Dataset entries:
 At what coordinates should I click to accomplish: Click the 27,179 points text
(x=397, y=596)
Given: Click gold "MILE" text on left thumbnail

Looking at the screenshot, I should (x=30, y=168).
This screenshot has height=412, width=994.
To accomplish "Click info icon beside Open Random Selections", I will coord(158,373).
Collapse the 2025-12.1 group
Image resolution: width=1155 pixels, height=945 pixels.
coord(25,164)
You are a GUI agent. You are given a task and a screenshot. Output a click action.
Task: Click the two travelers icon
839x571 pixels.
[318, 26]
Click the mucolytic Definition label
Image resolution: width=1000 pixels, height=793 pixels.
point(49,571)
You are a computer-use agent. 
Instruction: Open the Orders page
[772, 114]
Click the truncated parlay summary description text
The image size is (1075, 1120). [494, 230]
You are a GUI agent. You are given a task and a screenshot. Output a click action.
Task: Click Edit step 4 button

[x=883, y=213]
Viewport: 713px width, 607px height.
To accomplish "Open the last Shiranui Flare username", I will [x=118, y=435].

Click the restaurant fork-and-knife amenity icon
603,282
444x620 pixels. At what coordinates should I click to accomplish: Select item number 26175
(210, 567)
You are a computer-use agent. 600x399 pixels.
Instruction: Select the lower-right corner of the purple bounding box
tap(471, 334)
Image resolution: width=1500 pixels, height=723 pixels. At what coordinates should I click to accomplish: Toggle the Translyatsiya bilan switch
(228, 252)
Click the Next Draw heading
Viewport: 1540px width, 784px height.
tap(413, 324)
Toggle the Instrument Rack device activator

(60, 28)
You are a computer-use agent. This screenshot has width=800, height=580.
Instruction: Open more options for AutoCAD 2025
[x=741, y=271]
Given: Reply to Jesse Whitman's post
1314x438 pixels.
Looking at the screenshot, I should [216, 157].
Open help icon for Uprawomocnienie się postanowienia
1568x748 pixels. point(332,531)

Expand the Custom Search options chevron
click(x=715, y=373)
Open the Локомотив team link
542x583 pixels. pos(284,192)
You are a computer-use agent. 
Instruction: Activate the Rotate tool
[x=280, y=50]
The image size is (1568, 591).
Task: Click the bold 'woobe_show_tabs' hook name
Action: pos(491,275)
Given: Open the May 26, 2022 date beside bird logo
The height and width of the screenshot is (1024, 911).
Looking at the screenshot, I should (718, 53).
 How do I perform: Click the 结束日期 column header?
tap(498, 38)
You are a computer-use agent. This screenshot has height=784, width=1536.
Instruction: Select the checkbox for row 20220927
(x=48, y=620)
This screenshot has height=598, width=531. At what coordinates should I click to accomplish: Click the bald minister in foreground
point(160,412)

Prompt
The answer is the full data, repeated exactly as shown.

Solution to this task
 At what coordinates should I click to accomplish: Click the 27,179 points text
(x=397, y=596)
Given: Click gold "MILE" text on left thumbnail

Looking at the screenshot, I should (x=30, y=168).
This screenshot has height=412, width=994.
To accomplish "Click info icon beside Open Random Selections", I will coord(158,373).
Collapse the 2025-12.1 group
Image resolution: width=1155 pixels, height=945 pixels.
coord(25,164)
You are a GUI agent. You are given a task and a screenshot. Output a click action.
Task: Click the two travelers icon
839x571 pixels.
[318, 26]
Click the mucolytic Definition label
Image resolution: width=1000 pixels, height=793 pixels.
point(49,571)
You are a computer-use agent. 
Instruction: Open the Orders page
[772, 114]
Click the truncated parlay summary description text
The image size is (1075, 1120). [494, 230]
You are a GUI agent. You are given a task and a screenshot. Output a click action.
Task: Click Edit step 4 button

[x=883, y=213]
Viewport: 713px width, 607px height.
To accomplish "Open the last Shiranui Flare username", I will [x=118, y=435].

Click the restaurant fork-and-knife amenity icon
603,282
444x620 pixels. At what coordinates should I click to accomplish: Select item number 26175
(210, 567)
You are a computer-use agent. 600x399 pixels.
Instruction: Select the lower-right corner of the purple bounding box
tap(471, 334)
Image resolution: width=1500 pixels, height=723 pixels. At what coordinates should I click to accomplish: Toggle the Translyatsiya bilan switch
(228, 252)
Click the Next Draw heading
Viewport: 1540px width, 784px height.
tap(413, 324)
Toggle the Instrument Rack device activator

(60, 28)
You are a computer-use agent. This screenshot has width=800, height=580.
Instruction: Open more options for AutoCAD 2025
[x=741, y=271]
Given: Reply to Jesse Whitman's post
1314x438 pixels.
Looking at the screenshot, I should [216, 157].
Open help icon for Uprawomocnienie się postanowienia
1568x748 pixels. point(332,531)

Expand the Custom Search options chevron
click(x=715, y=373)
Open the Локомотив team link
542x583 pixels. pos(284,192)
You are a computer-use agent. 
Instruction: Activate the Rotate tool
[x=280, y=50]
The image size is (1568, 591).
Task: Click the bold 'woobe_show_tabs' hook name
Action: pos(491,275)
Given: Open the May 26, 2022 date beside bird logo
The height and width of the screenshot is (1024, 911).
Looking at the screenshot, I should (718, 53).
 How do I perform: Click the 结束日期 column header?
tap(498, 38)
You are a computer-use agent. This screenshot has height=784, width=1536.
Instruction: Select the checkbox for row 20220927
(x=48, y=620)
This screenshot has height=598, width=531. At what coordinates should I click to accomplish: Click the bald minister in foreground
point(160,412)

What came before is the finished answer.